Der zweitwichtigste Preis der Berlinale, der Große Preis der Jury, ging an Wes Andersons "Grand Budapest Hotel". Die prominent besetzte Ensemble-Komödie ist in einem fiktiven Hotel angesiedelt und dreht sich um einen Mord sowie ein gestohlenes Renaissance-Gemälde. In Verdacht gerät der Concierge Monsieur Gustave (Ralph Fiennes), der bald wieder aus dem Gefängnis ausbricht und sich mit Hilfe seiner Komplizen und eines Hotelpagen (Tony Revolori) auf die Suche nach dem wertvollen Bild macht.

Anderson, der zur Premiere seines Eröffnungsfilms in Berlin war, glänzte bei der Preisvergabe durch Abwesenheit. An seiner Stelle nahm Festival-Direktor Dieter Kosslick den Silbernen Bären entgegen und versprach, Anderson die Statue persönlich in New York zu übergeben. Greta Gerwig las anschließend Andersons Dankesrede vor. Er sei glücklich über die erste Auszeichnung eines großen Festivals, die aus Metal und in Originalgröße sei, so der Regisseur.

Der Preis für die beste Regie ging an Richard Linklaters Tragikomödie "Boyhood". Darin begleitet der US-Regisseur einen Jungen über einen Zeitraum von zwölf Jahren und zeigt seine Entwicklung sowie seine Beziehung zur Familie ausgehend von den schulischen Anfängen bis zum Eintritt ins College. Das Besondere an Linklaters experimentierfreudigem Werk ist die Tatsache, dass der Regisseur 12 Jahre lang an dem ehrgeizigen Projekt gearbeitet hat, wobei die Dreharbeiten jeweils eine Woche pro Jahr stattfanden. Entstanden ist ein Film, bei dem man den Protagonisten und den Schauspielern beim Wachsen und Älterwerden zusieht.

Den Alfred-Bauer-Preis für einen Spielfilm, der neue Perspektiven eröffnet, verlieh die Jury an "Aimer, boire et chanter" ("Life of Riley") von Altmeister Alain Resnais. Das auf einem Theaterstück basierende Drama handelt von drei Frauen, die in denselben Mann verliebt sind. Während einer Theater-Probe erfahren die drei von dessen Krankheit, wodurch ihre Welt aus den Fugen gerät. Die Auszeichnung Resnais', der mit Filmen wie "Hiroshima mon amour" und "Letztes Jahr in Marienbad" Filmgeschichte geschrieben hat, kam für viele Kritiker überraschend. Einige hielten sein letztes Werk für ein uninspiriertes Abfilmen eines Theaterstücks.

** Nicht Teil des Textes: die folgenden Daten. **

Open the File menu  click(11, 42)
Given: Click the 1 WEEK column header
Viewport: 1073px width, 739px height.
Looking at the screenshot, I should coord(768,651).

Der Preis für das beste Drehbuch ging an die Geschwister Dietrich und Anna Brüggemann für "Kreuzweg". Das zuvor bereits mit dem Preis der Ökumenischen Jury ausgezeichnete Drama handelt von einem 15-jährigen Mädchen, das zwischen den Anforderungen der Wirklichkeit und dem Glauben ihrer christlich-fundamentalen Familie aufgerieben wird. Regisseur Dietrich Brüggemann zeichnet den Passionsweg der jungen Gläubigen nach, indem er ihr Leiden in 14 streng komponierten Einstellungen einfängt.

"Kreuzweg" war einer von insgesamt vier deutschen Produktionen im Wettbewerb der Berlinale. "Jack" von Edward Berger, Feo Aladags "Zwischen Welten" und Dominik Grafs zuvor für den Hauptpreis gehandeltes Drama "Die geliebten Schwestern" gingen bei der Preisvergabe leer aus.

Als beste Schauspielerin wurde im Berlinale Palast die Japanerin Haru Kuroki für ihre Darstellung eines Pflichtbewussten Hausmädchens in Yôji Yamadas "The Little House" prämiert. Der Silberne Bär für die herausragende künstlerische Leistung ging an den Kameramann Jian Zeng für seine Bildgestaltung im chinesisch-französischen Wettbewerbsbeitrag "Blind Massage".